Breast-feeding: Fenugreek is possibly safe when taken by mouth to increase breastmilk flow. Taking fenugreek 1725 mg three times daily for 21 days doesn't seem to cause any side effects in infants.

Children: Fenugreek is commonly consumed in foods. But there isn't enough reliable information to know if fenugreek is safe when taken in larger amounts. An unusual body and urine odor has been reported after drinking fenugreek tea. This doesn't seem to be harmful, but it could be confused with a condition called "maple syrup urine disease."

Allergies: People who are allergic to other plants in the Fabaceae family, including soybeans, peanuts, green peas, and other legumes, might also be allergic to fenugreek.

Surgery: Fenugreek might slow blood clotting. It might cause extra bleeding during and after surgery. Stop taking fenugreek at least 2 weeks before a scheduled surgery.

Clopidogrel (Plavix)

Interaction Rating=Moderate Be cautious with this combination.

Fenugreek might change the way that the body breaks down clopidogrel. This might change the effects of clopidogrel and might increase the risk of bruising and bleeding.

Medications for diabetes (Antidiabetes drugs)

Interaction Rating=Moderate Be cautious with this combination.

Fenugreek might lower blood sugar levels. Taking fenugreek along with diabetes medications might cause blood sugar to drop too low. Monitor your blood sugar closely.

Medications that slow blood clotting (Anticoagulant / Antiplatelet drugs)

Interaction Rating=Moderate Be cautious with this combination.

Fenugreek might slow blood clotting. Taking fenugreek along with medications that also slow blood clotting might increase the risk of bruising and bleeding.

Metoprolol (Toprol)

Interaction Rating=Moderate Be cautious with this combination.

Fenugreek might lower blood pressure. Taking fenugreek with metoprolol might cause blood pressure to drop too low.

Theophylline

Interaction Rating=Moderate Be cautious with this combination.

Fenugreek might reduce how much theophylline is absorbed by the body. Using fenugreek while taking theophylline might reduce the effects of theophylline.

Warfarin (Coumadin)

Interaction Rating=Moderate Be cautious with this combination.

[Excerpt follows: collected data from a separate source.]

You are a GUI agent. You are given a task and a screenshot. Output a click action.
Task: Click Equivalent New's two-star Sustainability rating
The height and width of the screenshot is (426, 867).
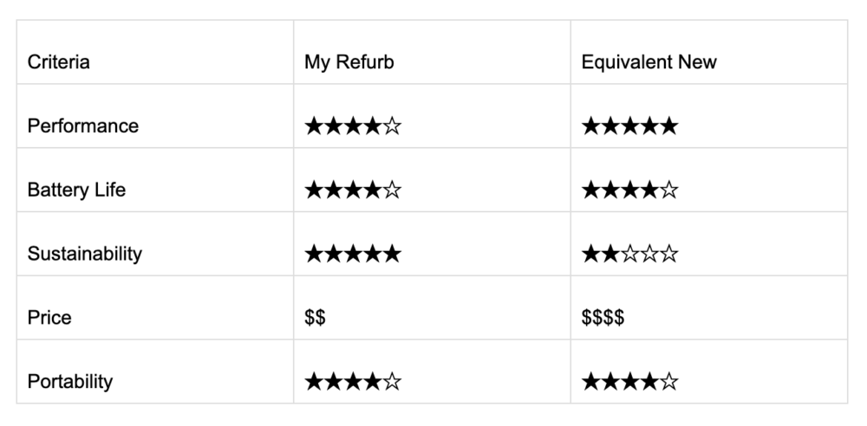(x=629, y=255)
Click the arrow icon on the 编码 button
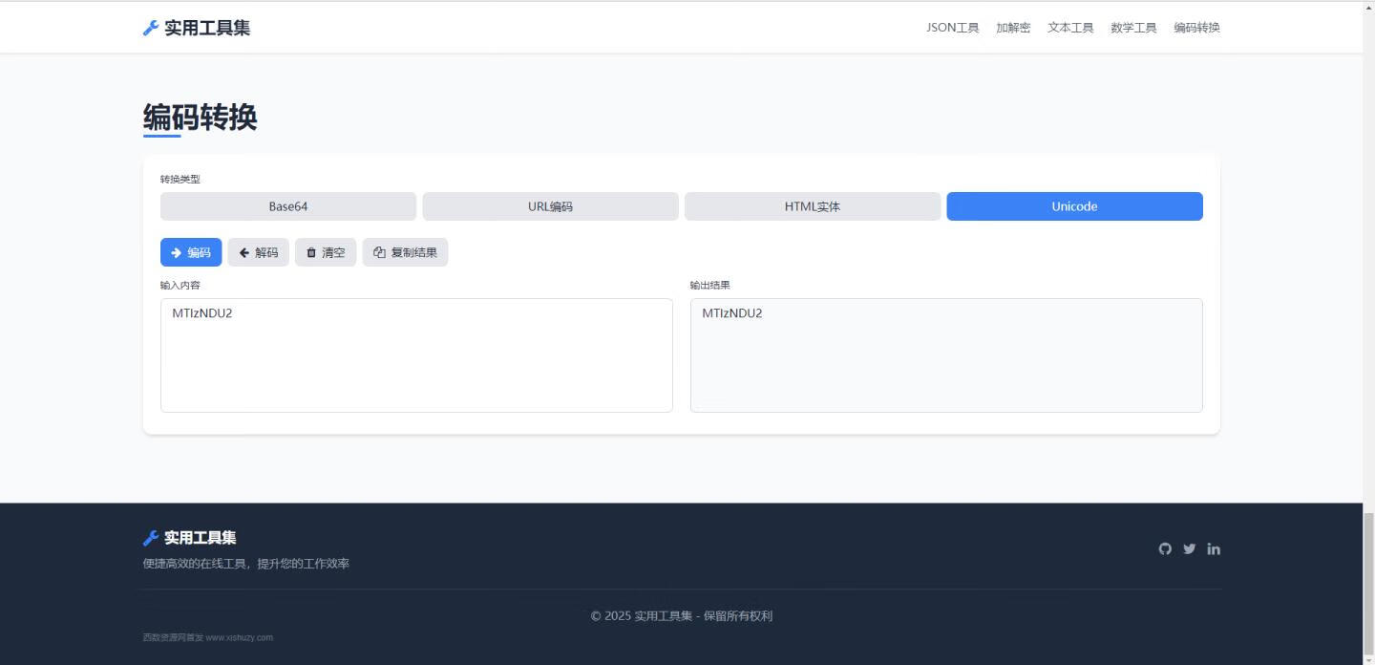This screenshot has height=665, width=1375. click(177, 252)
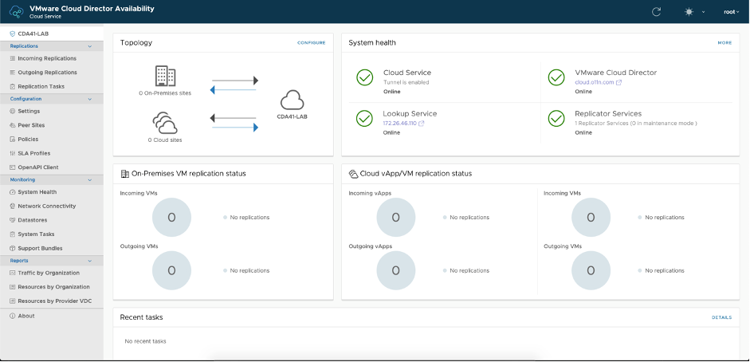Toggle the light/dark theme sun icon

pyautogui.click(x=688, y=12)
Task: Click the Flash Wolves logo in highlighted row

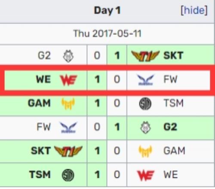Action: pyautogui.click(x=145, y=79)

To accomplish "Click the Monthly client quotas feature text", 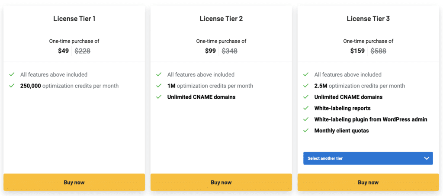I will point(341,130).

Warfarin is used to slow blood clotting. Fenugreek might also slow blood clotting. Taking fenugreek along with warfarin might increase the chances of bruising and bleeding. Be sure to have your blood checked regularly. The dose of your warfarin might need to be changed.

Herbs and supplements that might lower blood sugar: Fenugreek might lower blood sugar. Taking it with other supplements with similar effects might lower blood sugar too much. Examples of supplements with this effect include aloe, bitter melon, cassia cinnamon, chromium, and prickly pear cactus.
Herbs and supplements that might slow blood clotting: Fenugreek might slow blood clotting and increase the risk of bleeding. Taking it with other supplements with similar effects might increase the risk of bleeding in some people. Examples of supplements with this effect include garlic, ginger, ginkgo, nattokinase, and Panax ginseng.

There are no known interactions with foods.

Fenugreek seed powder has most often been used by adults in doses of 5-10 grams by mouth daily for up to 3 years. Fenugreek seed extract has most often been used in doses of 0.6-1.2 grams by mouth daily. Speak with a healthcare provider to find out what dose might be best for a specific condition.